In Clitheroe, the largest town near our chapel, are some Healing Rooms. I’m not familiar with this concept, so I looked it up. The associated website says that you can call on a certain day where ‘trained volunteers’ will pray for you for healing, be it ‘physical, mental, emotional or spiritual’.

I’m not a big fan of healing ministries, but then I’m not often unwell. I might change my tune if this changes. I much prefer old fashioned evangelism- this offers healing to all, for all are spiritually sick. One might argue that these Healing Rooms are a form of evangelism. It’s a public statement to the good folk of Clitheroe that the secular materialism with which they surround themselves can neither satisfy nor explain life’s meaning. The webpage wisely goes onto explain that they are neither trained counsellors nor do they charge for their prayers.

A couple of things did puzzle me, however. In their statement of faith, which is generally quite sound, is the line ‘We believe this is a body ministry whereby the whole church (body of Christ) can come together to get the whole church, city and nation healed’. I am not a theologian, so I do not really know what this means. The whole church prays that the whole church might be healed? Healed from what? Charismatic groups have for some time talked about the healing of cities. What does this mean? When someone asks me to pray for some odd thing, I will ask them what would happen if God answered their prayer in the way they expected. What would it look like? How would it be different? If God ‘healed’ Clitheroe, how would it be different? Perhaps everyone would be converted, or happy, or healthy?

The second thing to cause my eyebrows to rise is the Rooms’ association with John Lake. It website says:

The Healing Rooms ministry started nearly 100 years ago, when American missionary John G Lake helped establish over 100 churches in Africa. On returning home he opened a Healing Room in the city of Spokane in Washington State, USA and from 1915-1920, over 100,000 healings were recorded.

In 1999 Cal Pierce felt called by God to re-open the Healing Rooms in Spokane. Since then, Healing Rooms have been set up all over the world, representing over 40 nations, under the umbrella organisation of the International Association of Healing Rooms.

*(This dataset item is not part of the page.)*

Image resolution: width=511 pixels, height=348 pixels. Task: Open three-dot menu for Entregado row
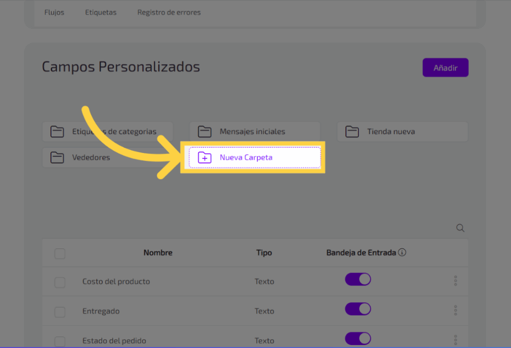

In John G. Lake: His Life, His Sermons, His Boldness of Faith (Kenneth Copeland Publications,1995), he is quoted as saying “The power of God, the Holy Ghost, is the Spirit of Dominion. It makes one a god…It is not honouring to Jesus Christ that sickness should possess us. We do not want disease. We want to be gods" (p13).

“For God's purpose through Jesus Christ is to deify the nature of men and thus forever make them like unto... Thus he becomes the Son of god, a Savior (sic) and redeemer forever" (p304).

The website for Halifax’s Healing Rooms states that Mr Pierce, the man who felt inspired to breathe new life into the Healing Rooms movement ‘visited Lake's grave site once each month for over one year to pray.’

So we have an original founder who believed we can become gods and a re-founder who holds prayer meetings in graveyards. I have no doubt that the Clitheroe healers do not engage in this nonsense, but it’s always worth looking at a movement's origins: poison in the root may spread to leaf and fruit.